▶ _Data extract_:
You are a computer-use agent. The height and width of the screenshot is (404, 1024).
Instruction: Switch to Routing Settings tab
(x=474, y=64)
* * *
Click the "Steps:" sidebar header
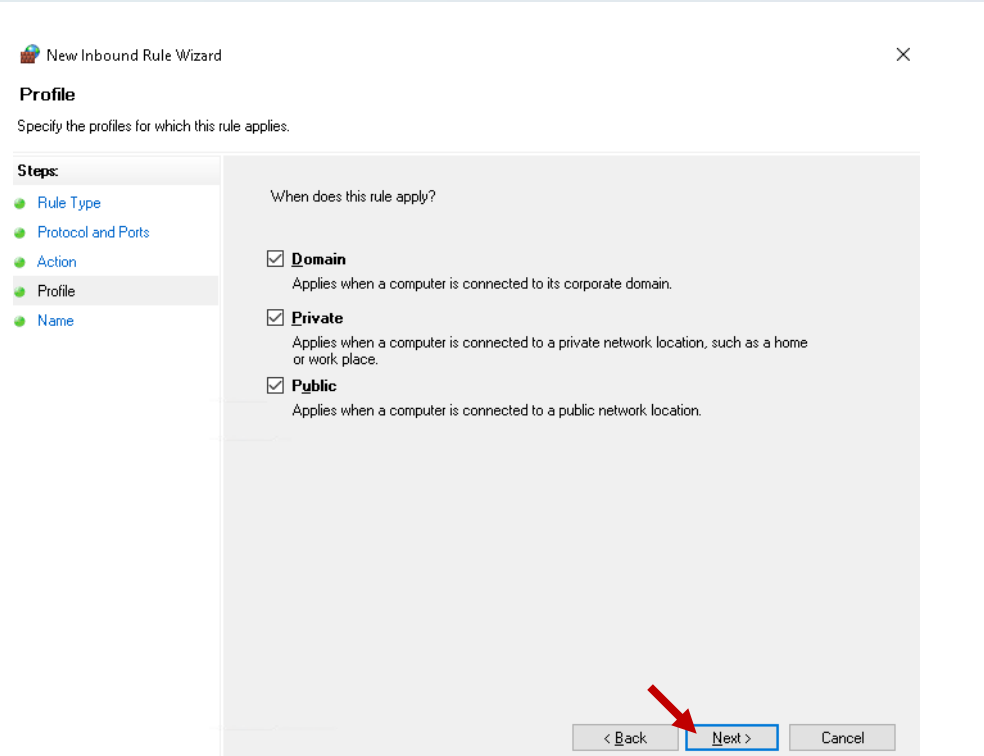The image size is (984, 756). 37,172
---
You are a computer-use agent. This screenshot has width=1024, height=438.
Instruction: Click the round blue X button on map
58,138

▶ _Task directions_: Your reply should be the number of lines in the listing above that contain "agent", with nothing added.

▶ _Solution to the problem_: 2